Consequently, should the Nevada Commission find that our gaming activities or associations in Macau
or certain other jurisdictions where we operate are unsuitable, we may be prohibited from
undertaking our planned gaming activities or associations in those jurisdictions.
The gaming authorities in other jurisdictions where we operate or plan to operate, including
in Macau and Singapore, exercise similar powers for purposes of assessing suitability in relation
to our activities in other gaming jurisdictions where we do business.
39
We may not be able to monetize some of our real estate assets.
Part of our business strategy in Macau relies upon our ability to profitably operate, sell
and/or grant rights of use over certain of our real estate assets once developed, including retail
malls and apart-hotels, and to use the proceeds of these operations and sales to refinance, or
repay, in part our construction loans for these assets, as well as to fund existing and future
development both in Macau and elsewhere.

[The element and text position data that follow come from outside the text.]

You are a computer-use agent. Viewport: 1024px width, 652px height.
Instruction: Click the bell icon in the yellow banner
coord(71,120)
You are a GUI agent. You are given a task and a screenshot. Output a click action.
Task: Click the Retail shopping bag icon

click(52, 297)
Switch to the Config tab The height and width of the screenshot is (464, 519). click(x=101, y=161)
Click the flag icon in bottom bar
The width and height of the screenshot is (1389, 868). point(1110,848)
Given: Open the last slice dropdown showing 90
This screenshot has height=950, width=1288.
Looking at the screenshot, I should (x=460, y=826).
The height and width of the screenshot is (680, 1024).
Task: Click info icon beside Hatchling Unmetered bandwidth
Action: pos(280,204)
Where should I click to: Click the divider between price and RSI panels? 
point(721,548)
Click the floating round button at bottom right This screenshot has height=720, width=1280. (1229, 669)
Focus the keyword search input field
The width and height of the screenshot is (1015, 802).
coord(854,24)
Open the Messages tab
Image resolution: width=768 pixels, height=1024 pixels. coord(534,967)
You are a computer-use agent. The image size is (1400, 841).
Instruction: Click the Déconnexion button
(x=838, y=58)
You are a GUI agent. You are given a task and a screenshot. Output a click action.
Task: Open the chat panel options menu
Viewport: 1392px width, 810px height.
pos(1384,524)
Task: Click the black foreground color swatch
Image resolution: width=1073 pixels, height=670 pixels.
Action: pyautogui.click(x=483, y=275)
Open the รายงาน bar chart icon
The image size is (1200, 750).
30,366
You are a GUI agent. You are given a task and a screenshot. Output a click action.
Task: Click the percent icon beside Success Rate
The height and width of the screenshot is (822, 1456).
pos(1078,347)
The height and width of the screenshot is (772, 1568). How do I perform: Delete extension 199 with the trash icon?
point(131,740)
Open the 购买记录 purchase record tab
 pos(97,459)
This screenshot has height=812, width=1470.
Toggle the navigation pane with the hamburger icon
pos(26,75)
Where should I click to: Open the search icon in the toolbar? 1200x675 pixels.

Our ability to monetize these assets will be subject to
market conditions, applicable legislation, the receipt of necessary government approvals and other
factors. If we are unable to profitably operate and/or monetize these real estate assets, we will
have to seek alternative sources of capital to refinance in part our construction loans and for
other investment capital. These alternative sources of capital may not be available on commercially
reasonable terms or at all.
VML may have financial and other obligations to foreign workers managed by its contractors under
government labor quotas.
The Macau government has granted VML a quota to permit it to hire foreign workers. VML has
effectively assigned the management of this quota to its contractors for the construction of our Cotai Strip projects. VML, however, remains ultimately
liable for all employer obligations relating to these employees, including for payment of wages and
taxes and compliance with labor and workers compensation laws. VML requires each contractor to
whom it has assigned the management of part of its labor quota to indemnify VML for any costs or
liabilities VML incurs as a result of such contractors failure to fulfill employer obligations.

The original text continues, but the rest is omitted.